### What to do
Copy the lines of the records below exactly as they appear, starting with the line that contains "Given: Click Release" and ending after the line that contains "Action: pos(888,135)".

Target pointing data
start

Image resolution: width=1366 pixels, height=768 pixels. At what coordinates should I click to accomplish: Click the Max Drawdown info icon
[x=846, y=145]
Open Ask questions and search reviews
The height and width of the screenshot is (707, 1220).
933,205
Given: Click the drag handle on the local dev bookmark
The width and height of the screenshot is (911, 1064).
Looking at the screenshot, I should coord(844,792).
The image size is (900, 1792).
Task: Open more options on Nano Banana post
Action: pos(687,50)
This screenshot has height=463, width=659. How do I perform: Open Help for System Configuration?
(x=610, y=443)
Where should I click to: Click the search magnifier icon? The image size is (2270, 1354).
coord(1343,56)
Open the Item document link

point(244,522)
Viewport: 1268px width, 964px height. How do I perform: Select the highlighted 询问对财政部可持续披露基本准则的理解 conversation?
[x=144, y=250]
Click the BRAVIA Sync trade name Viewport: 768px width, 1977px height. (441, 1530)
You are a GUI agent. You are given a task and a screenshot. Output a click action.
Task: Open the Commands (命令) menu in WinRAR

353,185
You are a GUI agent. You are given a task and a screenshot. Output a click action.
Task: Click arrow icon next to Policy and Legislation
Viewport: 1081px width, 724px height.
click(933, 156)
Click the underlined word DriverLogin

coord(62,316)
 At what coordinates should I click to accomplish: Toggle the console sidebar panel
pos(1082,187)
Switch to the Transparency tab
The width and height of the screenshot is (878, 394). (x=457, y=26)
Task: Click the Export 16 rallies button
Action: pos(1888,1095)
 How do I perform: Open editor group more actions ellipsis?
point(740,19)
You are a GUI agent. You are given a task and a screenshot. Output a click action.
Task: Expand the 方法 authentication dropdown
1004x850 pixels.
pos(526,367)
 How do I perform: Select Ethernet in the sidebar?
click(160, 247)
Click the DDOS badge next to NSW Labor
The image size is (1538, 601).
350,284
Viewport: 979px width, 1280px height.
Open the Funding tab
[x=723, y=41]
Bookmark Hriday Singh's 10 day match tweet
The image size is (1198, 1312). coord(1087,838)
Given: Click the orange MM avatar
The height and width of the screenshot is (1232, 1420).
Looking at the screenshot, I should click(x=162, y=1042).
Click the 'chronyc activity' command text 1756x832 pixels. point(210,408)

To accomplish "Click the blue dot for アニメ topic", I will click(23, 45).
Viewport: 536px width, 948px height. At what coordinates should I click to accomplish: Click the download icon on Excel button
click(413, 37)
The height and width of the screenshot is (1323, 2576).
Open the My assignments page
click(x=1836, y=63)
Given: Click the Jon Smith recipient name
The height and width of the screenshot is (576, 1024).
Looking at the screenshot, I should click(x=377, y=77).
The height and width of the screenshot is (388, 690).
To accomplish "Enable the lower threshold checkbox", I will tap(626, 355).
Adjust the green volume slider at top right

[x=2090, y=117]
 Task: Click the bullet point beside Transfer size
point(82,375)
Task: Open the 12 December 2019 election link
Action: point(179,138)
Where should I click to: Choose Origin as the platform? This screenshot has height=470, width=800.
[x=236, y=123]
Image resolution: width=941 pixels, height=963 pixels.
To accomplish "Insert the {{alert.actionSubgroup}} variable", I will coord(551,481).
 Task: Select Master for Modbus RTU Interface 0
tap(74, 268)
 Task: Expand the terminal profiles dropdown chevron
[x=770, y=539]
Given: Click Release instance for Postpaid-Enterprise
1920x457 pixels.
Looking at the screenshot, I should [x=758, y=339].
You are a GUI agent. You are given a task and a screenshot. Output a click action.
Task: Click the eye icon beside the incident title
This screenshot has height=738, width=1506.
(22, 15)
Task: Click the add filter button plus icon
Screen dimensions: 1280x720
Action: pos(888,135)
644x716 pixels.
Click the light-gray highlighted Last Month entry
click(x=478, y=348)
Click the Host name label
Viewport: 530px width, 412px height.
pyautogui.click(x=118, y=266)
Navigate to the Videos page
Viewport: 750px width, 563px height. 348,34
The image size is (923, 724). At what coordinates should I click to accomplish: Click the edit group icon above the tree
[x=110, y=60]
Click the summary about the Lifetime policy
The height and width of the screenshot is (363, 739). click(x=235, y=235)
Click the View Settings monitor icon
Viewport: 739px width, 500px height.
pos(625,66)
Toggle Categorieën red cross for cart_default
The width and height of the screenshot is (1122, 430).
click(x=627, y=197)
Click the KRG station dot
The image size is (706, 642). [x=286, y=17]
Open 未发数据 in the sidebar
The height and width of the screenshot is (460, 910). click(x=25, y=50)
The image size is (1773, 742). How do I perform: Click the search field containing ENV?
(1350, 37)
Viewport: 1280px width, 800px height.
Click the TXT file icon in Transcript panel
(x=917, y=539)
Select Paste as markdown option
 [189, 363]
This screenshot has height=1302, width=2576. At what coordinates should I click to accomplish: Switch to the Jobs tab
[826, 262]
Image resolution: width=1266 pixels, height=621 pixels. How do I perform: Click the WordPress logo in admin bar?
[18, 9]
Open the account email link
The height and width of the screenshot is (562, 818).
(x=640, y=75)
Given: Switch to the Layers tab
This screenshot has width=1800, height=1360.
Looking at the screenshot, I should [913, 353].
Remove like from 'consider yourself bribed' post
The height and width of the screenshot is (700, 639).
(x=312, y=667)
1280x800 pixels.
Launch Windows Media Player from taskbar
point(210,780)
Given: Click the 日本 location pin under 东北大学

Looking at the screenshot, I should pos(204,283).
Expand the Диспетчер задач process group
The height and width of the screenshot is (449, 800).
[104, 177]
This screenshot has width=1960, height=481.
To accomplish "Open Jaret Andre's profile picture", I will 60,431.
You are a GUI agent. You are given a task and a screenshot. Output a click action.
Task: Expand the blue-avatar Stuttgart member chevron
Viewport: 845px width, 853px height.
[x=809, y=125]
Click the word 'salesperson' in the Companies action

end

### Correct response
Given: Click Release instance for Postpaid-Enterprise
1920x457 pixels.
Looking at the screenshot, I should [x=758, y=339].
You are a GUI agent. You are given a task and a screenshot. Output a click action.
Task: Click the eye icon beside the incident title
This screenshot has height=738, width=1506.
(22, 15)
Task: Click the add filter button plus icon
Screen dimensions: 1280x720
Action: pos(888,135)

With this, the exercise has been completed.